Был ли Гришковец оппозиционен старому театру или традиционен? Он ответил на этот вопрос сам: «Я родился в таком городе, где не было театра, с которым мне нужно было бы бороться. То есть я изначально был настроен позитивно. У меня не было контркультурного начала, потому что не было культуры, которую нужно было бы преодолевать. То есть я по сути был постмодернистом, но ни с чем не боролся, а просто создавал себе жизненное пространство». «Считается, что если я авангарден, то как бы стою в оппозиции к традиции, если традиционен — в оппозиции к авангарду. Но я вообще не оппозиционен. Для кого-то я — продолжение традиции, для других — подтверждение жизнеспособности авангарда. Кто-то написал, что я стираю грань между элитарным и популярным театром. Да я не стираю, я просто ее не ощущаю». Этот дуализм и настрой на позитив и стали причиной того, что Гришковца поначалу приняли все. Его нечувствительность к граням привела к тому, что «элита» на его счет успокоилась, а попса к нему потянулась.

Первым впечатлением от Гришковца-актера, ошеломившего одних и смутившего многих, была простодушная манера его игры, ее безыскусность. Критиков восхитили «беззащитность интонации», «совершенно необычная открытость», «ощущение незакрепленности живой ткани текста», высокая степень искренности и смелость, которая требовалась, чтобы прилюдно выворачивать себя наизнанку. Но, как довольно скоро оказалось, это был театр одноразового пользования. Гришковца нельзя было пересматривать, «переедать», иначе бросалось в глаза, что он повторяется. Трудно было избавиться от предчувствия, что, умея тратиться только так, дилетантски нерасчетливо, он сумеет просуществовать недолго, а если попробует закрепить эту интонацию прекраснодушия, рано или поздно сорвется в фальшь. Он и сорвался, когда искренность, косноязычие, даже заикание Гришковца-актера стали чисто театральным приемом, превратились в «манерку», провинциальную «милоту» и только, которую, кстати, попробовали перенять и другие. 

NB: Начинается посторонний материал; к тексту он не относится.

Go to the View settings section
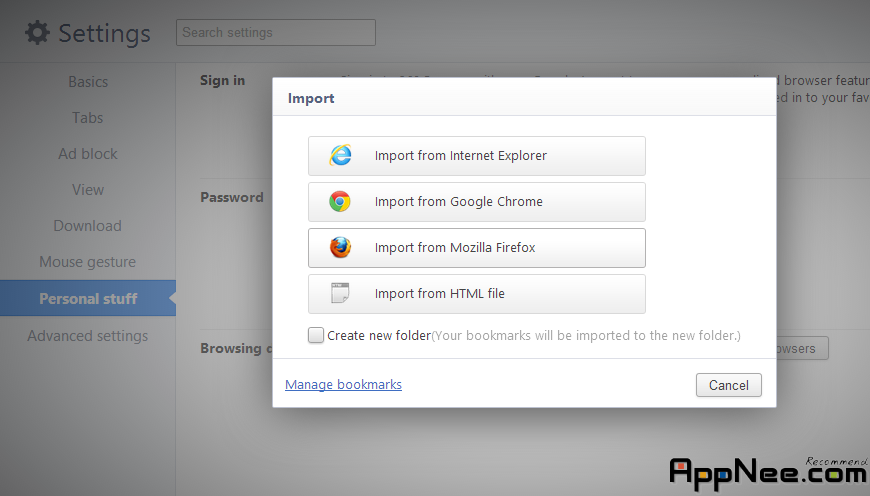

Тут-то и обнаружилась разница между профессионалами и любителями. Скажем, Филозову и Бочкареву, которые прошли в 80-х годах школу Анатолия Васильева, до сих пор удается, играя Гришковца, сохранять ощущение в зрителе своей импровизации, а в себе — глубину проживания ролей, драматизм материала. Сам Гришковец, чем больше на него смотришь на сцене, кажется собственным эпигоном и неумелым любителем. Он меняет и сочиняет в своих спектаклях немного. Его разговоры со зрителем перед началом — никакая не импровизация. Это просто пристрелка. Как актер-дилетант, он входит в спектакль тяжело, долго раскачивается, бывает смущен и зажат, и раскрепощается, только услышав первый смешок из зала, — значит, приняли, посчитали своим, значит, можно рвануть… Когда-то свое разочарование созданным им же самим театриком «Ложа» Гришковец объяснил так: «Текст не фиксировался, но был жестко структурирован, развивался как бы по векторам. Для актеров здесь многое было связано со вкусом, ощущением времени, ощущением целого. Но потом все превратилось в закрепленные навыки, в набор если не штампов, то приемов. Вся подлинность просто изображалась». То же самое произошло и с самим Гришковцом. Свобода внутри «векторов» (вполне профессиональное задание) быстро исчезла, мастерство исполнения не появилось, остался набор штампов и «изображений». Сегодня Гришковец, как пони, трусит по кругу, а его тексты кажутся сказкой про белого бычка. Начав себя тиражировать, он сам же и подстроил себе западню. Он надоел, он стал невыносимо провинциален, хотя «желтая» и попсовая пресса, делающие сегодня славу, по-прежнему испытывают к нему лютое любопытство.

5.

Как человек некогда чуткий ко времени, разглядывавший жизнь почти в лупу, мечтавший, «где, каким образом и в каких обстоятельствах я буду услышан, увиден», он не может не ощущать двусмысленности своего положения. И что-то, видимо, чувствует, раз настаивает на том, что Калининград ему приятнее для жизни, чем Москва, что провинциализм — это мировоззрение, которое он пытается сохранить. «Если я буду сидеть в Москве, отключу, на хрен, все телефоны и не буду никуда выходить, это будет противоестественно. Я так не могу жить, я не хочу быть несчастным, прятаться, постоянно менять номер мобильного телефона или никому его не давать. Или завести себе визитную карточку, на которой только имя и фамилия, а телефон подписанный, как это делают очень многие коллеги. Если мне так придется жить, я буду все время ощущать, что это ужасно. Может быть, это неизбежно, но я этого не хочу». Может быть, и не хочет, но с каждым днем это кажется неизбежнее… «Я вообще догадываюсь, что более успешного — не удачного, а именно успешного — спектакля, чем „Как я съел собаку“, у меня уже никогда не будет». Вывод верный. Хотя «успешный» и «удачный» я все равно поменяла бы местами.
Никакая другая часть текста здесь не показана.